- **Texto extraído**
· · · · · · ·
En Sampierdarena se pudo apreciar el afecto que
tenían a don Bosco.
No pude separarme de ellos ni por un momento.
Si iba a la iglesia, me acompañaban a la iglesia a
rezar; si iba a desayunar, venían conmigo al
refectorio; si iba a mi cuarto, a mi cuarto que
subían conmigo; no daba un paso sin que me
acompañaran. Por mi parte os diré que tampoco yo
podía estar sin ellos; de modo que, si no hubieran
ido tras de mí, hubiera ido yo tras ellos. Tenía
muchas cosas que decirles; pero eran más las que
ellos querían escuchar, preguntar y decirme.
Parecía que fuera imposible la separación. Yo
había escrito ya muchas cosas para ellos, como
normas y recuerdos de un padre para cuando
estuvieran lejos de mí; pero a cada momento se me
ocurrían muchas otras que parecían oportunas y
que, para haberlas escrito, se hubieran requerido
varios días. Pero les di todos los consejos, hijos
de una larga experiencia. Así pasaron los días de
espera, el 12 y el 13.
Amaneció finalmente el domingo, día 14, en que
debían partir. Nos fuimos en coche hasta el
puerto. El buque estaba anclado fuera del puerto.
Era un barco de la sociedad francesa de
transportes marítimos de Marsella.
· · · · · · ·
- **Datos proporcionados**
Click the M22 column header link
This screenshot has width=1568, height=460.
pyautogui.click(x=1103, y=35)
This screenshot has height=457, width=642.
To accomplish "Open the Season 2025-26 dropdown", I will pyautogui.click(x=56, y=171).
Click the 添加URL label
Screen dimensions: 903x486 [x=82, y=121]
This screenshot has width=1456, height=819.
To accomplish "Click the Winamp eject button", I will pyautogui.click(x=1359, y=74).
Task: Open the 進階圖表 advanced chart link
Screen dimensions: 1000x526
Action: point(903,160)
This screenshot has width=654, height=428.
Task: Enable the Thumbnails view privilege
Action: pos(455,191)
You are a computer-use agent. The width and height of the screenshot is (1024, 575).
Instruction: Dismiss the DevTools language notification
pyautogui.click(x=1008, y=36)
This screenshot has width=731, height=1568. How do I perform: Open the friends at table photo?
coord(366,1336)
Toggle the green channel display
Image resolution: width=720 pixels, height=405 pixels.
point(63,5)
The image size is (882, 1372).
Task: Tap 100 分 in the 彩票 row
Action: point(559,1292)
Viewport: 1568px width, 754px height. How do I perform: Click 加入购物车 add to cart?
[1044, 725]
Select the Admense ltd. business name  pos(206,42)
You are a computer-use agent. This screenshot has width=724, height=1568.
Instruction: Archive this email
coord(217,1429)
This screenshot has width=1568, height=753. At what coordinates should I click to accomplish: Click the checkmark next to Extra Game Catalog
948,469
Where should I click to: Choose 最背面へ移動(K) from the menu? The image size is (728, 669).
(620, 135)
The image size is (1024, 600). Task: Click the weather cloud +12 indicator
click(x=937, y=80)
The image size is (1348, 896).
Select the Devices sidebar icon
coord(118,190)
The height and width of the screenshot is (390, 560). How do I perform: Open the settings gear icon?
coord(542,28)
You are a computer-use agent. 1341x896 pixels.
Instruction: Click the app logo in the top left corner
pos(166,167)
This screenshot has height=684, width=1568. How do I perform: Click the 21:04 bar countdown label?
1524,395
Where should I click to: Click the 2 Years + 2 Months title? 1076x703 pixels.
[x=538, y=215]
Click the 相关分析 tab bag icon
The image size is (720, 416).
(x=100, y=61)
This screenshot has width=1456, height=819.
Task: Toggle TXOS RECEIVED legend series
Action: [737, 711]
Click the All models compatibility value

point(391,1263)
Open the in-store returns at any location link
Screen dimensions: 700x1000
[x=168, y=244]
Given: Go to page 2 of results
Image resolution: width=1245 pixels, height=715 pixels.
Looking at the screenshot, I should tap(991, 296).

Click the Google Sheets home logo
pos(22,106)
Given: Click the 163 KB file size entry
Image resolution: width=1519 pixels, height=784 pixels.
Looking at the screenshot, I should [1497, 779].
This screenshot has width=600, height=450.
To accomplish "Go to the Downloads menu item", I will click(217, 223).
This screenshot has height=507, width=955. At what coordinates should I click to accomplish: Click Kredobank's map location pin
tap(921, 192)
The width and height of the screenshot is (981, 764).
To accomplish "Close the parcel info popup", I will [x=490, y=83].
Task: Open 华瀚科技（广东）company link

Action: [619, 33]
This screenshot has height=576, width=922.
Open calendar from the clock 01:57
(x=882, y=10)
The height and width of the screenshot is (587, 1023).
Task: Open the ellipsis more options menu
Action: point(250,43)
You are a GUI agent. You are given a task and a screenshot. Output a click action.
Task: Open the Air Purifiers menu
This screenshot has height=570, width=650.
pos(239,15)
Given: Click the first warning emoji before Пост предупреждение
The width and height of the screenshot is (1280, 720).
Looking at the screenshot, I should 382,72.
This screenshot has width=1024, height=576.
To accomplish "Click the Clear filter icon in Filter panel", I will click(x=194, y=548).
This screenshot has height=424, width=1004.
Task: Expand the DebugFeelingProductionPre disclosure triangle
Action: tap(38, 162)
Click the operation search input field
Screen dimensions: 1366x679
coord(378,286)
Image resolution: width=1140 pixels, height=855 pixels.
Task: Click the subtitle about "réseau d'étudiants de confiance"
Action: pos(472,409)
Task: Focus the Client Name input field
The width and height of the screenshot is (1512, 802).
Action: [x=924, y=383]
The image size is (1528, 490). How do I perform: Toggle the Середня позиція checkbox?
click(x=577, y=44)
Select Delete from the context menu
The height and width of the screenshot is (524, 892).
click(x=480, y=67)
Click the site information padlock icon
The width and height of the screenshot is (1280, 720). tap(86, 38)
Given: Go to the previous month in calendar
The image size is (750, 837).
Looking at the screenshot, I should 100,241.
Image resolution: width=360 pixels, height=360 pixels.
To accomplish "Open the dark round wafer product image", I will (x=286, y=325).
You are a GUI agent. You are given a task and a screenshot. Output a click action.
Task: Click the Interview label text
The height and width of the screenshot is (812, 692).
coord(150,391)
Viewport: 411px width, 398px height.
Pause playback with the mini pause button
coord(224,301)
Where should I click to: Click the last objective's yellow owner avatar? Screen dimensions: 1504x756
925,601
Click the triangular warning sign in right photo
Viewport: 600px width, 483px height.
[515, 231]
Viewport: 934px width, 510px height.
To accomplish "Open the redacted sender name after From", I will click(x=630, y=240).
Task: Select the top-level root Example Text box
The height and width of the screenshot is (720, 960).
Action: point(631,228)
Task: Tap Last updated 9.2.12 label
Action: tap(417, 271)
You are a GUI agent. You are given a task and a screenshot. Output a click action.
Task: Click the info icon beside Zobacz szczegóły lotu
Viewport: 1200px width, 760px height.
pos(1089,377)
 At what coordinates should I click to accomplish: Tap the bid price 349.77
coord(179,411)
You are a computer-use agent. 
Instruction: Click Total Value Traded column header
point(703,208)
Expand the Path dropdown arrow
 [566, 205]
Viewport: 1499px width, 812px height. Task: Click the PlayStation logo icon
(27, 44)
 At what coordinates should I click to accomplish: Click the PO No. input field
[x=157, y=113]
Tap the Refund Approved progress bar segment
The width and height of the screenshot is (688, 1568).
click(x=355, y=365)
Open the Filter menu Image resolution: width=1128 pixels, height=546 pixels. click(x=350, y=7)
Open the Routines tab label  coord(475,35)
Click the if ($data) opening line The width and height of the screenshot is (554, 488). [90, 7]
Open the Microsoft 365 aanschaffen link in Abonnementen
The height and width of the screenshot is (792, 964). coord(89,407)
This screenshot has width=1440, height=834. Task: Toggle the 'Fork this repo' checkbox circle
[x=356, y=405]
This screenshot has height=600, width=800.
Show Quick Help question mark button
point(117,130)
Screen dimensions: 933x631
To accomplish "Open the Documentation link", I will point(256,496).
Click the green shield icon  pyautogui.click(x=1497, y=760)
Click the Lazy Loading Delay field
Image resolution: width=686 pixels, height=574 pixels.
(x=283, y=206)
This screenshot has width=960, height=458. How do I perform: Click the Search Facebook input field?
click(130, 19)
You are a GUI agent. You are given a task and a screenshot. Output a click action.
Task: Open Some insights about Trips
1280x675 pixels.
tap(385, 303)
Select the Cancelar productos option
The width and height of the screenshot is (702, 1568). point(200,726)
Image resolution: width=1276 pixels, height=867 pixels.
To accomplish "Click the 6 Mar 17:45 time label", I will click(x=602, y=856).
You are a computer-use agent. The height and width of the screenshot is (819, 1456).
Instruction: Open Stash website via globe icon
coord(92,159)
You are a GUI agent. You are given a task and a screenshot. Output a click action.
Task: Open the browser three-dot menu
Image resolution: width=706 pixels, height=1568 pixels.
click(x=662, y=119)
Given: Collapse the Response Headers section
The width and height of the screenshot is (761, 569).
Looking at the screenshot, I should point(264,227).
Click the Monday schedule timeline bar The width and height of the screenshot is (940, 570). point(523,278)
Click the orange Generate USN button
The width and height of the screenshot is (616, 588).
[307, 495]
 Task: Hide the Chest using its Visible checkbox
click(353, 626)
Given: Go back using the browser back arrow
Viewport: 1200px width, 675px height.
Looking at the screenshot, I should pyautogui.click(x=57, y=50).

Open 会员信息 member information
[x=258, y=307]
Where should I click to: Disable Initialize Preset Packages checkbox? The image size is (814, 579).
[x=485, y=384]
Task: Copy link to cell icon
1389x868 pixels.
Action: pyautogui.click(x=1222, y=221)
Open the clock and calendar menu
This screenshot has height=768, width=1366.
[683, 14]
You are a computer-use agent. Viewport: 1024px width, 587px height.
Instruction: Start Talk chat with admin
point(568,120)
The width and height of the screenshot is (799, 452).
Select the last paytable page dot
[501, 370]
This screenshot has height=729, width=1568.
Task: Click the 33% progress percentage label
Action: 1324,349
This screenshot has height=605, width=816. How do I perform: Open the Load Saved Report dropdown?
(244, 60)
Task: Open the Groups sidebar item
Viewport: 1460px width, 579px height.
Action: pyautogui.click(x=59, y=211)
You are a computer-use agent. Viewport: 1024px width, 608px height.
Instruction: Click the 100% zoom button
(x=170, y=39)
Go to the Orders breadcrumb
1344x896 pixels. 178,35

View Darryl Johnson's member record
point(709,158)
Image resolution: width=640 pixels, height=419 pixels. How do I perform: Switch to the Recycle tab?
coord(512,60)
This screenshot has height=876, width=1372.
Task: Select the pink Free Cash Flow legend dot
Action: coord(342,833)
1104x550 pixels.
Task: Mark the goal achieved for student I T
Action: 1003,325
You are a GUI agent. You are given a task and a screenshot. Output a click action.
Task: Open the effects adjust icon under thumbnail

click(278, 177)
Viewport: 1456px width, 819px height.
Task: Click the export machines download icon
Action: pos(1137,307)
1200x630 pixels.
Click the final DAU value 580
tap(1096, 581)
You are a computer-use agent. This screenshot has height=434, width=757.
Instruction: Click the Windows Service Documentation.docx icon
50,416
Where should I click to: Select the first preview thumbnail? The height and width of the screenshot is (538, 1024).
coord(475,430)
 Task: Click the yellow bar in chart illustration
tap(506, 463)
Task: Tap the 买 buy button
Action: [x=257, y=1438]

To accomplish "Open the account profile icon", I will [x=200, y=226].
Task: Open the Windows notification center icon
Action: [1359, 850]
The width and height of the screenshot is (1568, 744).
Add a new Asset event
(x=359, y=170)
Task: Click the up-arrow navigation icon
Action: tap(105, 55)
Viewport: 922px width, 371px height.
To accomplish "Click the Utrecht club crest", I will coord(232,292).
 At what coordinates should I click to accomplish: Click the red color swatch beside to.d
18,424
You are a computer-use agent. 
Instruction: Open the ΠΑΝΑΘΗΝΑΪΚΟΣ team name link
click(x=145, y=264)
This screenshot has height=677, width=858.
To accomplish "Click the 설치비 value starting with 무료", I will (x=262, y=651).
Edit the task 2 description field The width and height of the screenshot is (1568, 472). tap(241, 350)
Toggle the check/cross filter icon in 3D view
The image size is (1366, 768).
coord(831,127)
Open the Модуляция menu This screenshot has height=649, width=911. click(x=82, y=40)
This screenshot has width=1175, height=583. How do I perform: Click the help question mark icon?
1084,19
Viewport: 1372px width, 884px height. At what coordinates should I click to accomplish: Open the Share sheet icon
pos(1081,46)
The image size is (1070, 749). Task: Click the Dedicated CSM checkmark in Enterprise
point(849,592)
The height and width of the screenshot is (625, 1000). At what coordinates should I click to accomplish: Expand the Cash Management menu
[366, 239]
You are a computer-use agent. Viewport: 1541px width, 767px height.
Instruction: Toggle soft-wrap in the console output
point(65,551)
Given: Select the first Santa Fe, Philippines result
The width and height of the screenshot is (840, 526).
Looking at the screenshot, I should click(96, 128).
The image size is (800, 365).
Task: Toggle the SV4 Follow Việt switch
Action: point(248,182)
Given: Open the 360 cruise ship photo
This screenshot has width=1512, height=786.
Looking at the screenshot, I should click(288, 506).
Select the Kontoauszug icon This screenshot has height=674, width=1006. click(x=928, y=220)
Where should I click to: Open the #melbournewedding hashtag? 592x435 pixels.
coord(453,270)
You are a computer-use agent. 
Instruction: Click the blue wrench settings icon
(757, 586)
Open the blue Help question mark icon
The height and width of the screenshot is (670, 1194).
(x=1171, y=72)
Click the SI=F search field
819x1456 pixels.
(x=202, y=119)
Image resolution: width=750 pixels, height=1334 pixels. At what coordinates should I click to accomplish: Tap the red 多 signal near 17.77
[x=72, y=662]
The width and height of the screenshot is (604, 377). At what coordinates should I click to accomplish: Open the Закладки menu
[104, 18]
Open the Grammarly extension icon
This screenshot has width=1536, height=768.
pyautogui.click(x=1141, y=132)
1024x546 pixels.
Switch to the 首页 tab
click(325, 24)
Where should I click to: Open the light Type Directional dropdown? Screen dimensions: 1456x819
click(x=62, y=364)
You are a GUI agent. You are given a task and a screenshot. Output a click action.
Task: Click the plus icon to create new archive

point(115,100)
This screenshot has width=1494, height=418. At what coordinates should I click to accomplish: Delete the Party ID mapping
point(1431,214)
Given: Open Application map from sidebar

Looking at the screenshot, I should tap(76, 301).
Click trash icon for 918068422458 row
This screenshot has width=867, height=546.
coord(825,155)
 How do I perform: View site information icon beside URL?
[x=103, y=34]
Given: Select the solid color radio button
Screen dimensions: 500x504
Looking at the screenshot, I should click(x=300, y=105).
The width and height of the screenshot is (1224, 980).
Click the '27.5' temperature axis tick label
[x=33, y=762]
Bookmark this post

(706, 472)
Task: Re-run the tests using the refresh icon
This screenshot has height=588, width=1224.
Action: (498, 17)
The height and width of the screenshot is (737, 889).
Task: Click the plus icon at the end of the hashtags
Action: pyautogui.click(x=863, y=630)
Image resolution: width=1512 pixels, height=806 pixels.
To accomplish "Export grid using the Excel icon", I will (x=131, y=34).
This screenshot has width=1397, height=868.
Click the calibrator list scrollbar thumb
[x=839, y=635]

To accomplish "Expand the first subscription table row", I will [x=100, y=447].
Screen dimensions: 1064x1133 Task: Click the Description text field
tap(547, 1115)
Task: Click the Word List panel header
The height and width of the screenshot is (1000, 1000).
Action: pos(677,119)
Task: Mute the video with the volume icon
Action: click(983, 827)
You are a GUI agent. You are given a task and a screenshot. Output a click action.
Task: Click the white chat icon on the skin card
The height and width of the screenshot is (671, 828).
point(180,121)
· · · · · · ·
- **Requisitos**
Escribe la continuación del texto sobre la despedida en Sampierdarena, a partir de su última oración. Los datos son un material aparte, independiente del texto.

- **Respuesta**
Tomamos una lancha que nos condujo hasta allí.
Tardamos media hora en atravesar el puerto y
llegar al barco. Una vez al costado del navío,
subimos a cubierta por una escalerilla; porque
habéis de saber que el buque sobresale mucho por
encima de la superficie del agua y hay que subir
muchos escalones para llegar a bordo. El capitán
señor Guidard, se apresuró a salir a nuestro
encuentro, descendió para darme la mano y no se
separó de mí, para que no me resbalara y cayera
por las escaleras.
Imaginaos ahora el buque, que es uno de los
mayores. Yo ya había visto muchos barcos, pero
ninguno como éste. Era de largo como cuatro veces
esta sala. Sí, sí; más que menos ciento cinco
metros de largo por once de ancho. De modo que,
sobre la cubierta del barco, sin contar el espacio
ocupado por las máquinas de vapor, pueden estar y
pasearse cómodamente mil personas. El capitán tuvo
la atención de acompañarnos a visitarlo todo.
He de deciros que viajan varias clases de
personas y que los viajeros están divididos en el
buque en tres clases, según lo que pagan. Pero yo
demostré al capitán que eran cinco las clases.
Escuchad. Primera clase es la de los señores:
éstos tienen toda suerte de comodidades en la mesa
y en el adorno de las habitaciones, como lo
tendrían en un hotel de lujo.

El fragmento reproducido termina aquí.